Anderson, speaking during the LifeWay chain’s May 6-10 annual sales conference, said, “I am specifically praying that God will increase the sales of those products that honor his name and that he will actually deter the sales of products that detract [from God’s name].

“I don’t like to be misquoted in the press,” Anderson continued. “I can’t imagine how the Father feels sometimes when he is misquoted in books or in CDs or in products that claim to help people understand him.”

Anderson characterized LifeWay Christian Stores, celebrating the completion of 75 years, as “selecting the kinds of products that are Christ-honoring.”

But he said he would like to challenge publishers to consider if Jesus “would write the foreword to that book you are so excited about.”

He continued, asking if Jesus would recommend that his disciples skip a specific song on a CD or if he would go into the home of Mary and Martha and ask them to take a decorative Christian gift product off of their wall.
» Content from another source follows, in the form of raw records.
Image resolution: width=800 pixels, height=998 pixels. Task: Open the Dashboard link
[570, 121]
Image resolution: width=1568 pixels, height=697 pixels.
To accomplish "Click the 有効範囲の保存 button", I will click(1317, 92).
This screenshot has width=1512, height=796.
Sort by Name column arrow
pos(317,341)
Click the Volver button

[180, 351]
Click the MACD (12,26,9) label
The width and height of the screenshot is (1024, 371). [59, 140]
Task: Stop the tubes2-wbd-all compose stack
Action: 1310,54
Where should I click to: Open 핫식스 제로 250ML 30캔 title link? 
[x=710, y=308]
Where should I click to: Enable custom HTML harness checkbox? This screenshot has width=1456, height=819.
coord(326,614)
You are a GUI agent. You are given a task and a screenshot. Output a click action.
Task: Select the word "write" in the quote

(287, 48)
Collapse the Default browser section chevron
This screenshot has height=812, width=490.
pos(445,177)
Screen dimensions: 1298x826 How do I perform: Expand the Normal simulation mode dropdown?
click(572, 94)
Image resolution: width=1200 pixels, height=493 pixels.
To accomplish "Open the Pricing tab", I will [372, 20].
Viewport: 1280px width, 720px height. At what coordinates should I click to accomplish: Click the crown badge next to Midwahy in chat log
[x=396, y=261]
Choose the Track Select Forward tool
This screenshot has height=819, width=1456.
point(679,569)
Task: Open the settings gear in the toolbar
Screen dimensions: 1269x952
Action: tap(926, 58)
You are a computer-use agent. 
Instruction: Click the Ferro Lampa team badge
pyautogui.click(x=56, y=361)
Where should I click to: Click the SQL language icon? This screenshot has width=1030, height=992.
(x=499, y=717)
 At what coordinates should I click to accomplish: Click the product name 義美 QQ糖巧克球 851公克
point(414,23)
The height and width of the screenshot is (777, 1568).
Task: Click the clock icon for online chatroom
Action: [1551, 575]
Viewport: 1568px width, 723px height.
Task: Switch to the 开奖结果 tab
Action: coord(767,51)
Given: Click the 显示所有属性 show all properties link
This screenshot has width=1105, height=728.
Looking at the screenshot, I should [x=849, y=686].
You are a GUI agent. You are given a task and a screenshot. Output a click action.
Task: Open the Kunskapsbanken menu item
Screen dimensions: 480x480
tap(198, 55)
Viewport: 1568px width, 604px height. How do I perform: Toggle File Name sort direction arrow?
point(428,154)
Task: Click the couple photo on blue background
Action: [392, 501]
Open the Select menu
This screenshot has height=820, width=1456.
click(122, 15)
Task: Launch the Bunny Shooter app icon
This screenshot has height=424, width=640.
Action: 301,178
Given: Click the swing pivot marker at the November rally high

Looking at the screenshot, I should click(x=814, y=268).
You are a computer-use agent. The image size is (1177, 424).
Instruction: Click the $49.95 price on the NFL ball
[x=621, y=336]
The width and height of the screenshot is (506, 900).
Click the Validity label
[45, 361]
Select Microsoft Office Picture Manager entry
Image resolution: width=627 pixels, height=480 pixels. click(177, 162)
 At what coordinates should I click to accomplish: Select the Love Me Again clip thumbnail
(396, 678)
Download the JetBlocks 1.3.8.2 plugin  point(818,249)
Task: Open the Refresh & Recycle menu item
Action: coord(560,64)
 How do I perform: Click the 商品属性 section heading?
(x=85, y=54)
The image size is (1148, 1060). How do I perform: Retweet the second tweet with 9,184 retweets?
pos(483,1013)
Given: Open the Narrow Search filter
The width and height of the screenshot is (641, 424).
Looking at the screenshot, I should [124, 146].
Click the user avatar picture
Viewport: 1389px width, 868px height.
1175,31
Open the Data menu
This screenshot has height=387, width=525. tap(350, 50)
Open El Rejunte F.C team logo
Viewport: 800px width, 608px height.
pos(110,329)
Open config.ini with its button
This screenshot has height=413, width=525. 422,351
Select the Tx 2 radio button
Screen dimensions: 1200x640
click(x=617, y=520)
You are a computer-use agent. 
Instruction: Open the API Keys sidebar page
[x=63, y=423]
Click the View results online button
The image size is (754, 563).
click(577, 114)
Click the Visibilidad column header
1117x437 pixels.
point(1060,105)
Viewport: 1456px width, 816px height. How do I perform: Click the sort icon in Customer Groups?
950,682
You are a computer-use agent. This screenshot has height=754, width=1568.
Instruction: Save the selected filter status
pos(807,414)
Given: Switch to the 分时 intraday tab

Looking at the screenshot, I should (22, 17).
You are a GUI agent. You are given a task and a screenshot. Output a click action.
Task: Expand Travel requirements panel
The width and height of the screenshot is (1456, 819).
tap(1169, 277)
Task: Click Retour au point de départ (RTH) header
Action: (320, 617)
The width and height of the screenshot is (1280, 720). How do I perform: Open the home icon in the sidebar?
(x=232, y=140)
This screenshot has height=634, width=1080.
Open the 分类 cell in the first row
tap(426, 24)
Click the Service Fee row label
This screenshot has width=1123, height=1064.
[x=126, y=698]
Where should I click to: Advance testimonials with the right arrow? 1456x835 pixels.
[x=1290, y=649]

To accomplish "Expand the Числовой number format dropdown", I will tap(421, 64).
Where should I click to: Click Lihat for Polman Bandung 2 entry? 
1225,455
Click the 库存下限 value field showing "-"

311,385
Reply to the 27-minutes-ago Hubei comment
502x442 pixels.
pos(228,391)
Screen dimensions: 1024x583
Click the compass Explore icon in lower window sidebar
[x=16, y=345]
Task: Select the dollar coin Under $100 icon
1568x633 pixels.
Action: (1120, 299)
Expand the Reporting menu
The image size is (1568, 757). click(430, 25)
“Throughout Scripture, whatever God put his name on he declared holy,” Anderson observed. “It was to be a reflection of him.”

The test of excellent Christian products, he said, is that they be biblically accurate and culturally relevant.

“The real issue is, are we helping people understand the Word of God or simply replacing it with something more palatable?”

Anderson said Christian stores employees “are involved in a ministry just as much as a pastor, a Christian broadcaster or a missionary.”

“Our arena is Main Street and the malls — the marketplace of our nation,” he said. “We have an opportunity to take God’s truth to the people right there where they live and where they shop. Our ministry is to people, one-on-one. It takes place through relationships and through resources that go into homes.”

Anderson said LifeWay Christian Stores, formerly Baptist Book Stores, have contributed to the progress and change in Christian retailing during the chain’s 75-year history.

“Some of it is because of the longevity of just keeping on doing what is right for so long,” he said, “and some of it is because you have been very strategic in setting a direction and the way you have gone about excellence in retailing.” LifeWay Stores are owned and operated by LifeWay Christian Resources of the Southern Baptist Convention.

“Can you imagine the impact that you and your colleagues — some of whom have gone before you and retired, some of whom have laid a foundation upon which you are building — have had on people, on homes, on the church, on communities in which your stores are located and on a nation?

“God has always placed an emphasis on doing his work through people … and when he calls us into that, he expects us to be clean vessels. That is not something the organization can give us with a logo. It comes right back to being an issue of the heart.”

Telling the 100-plus managers and managers-in-training that “we need a head for business and a heart for ministry,” he reminded them, “… you are the face of LifeWay in your community.” He urged them to “see sales as souls — as lives you are touching.”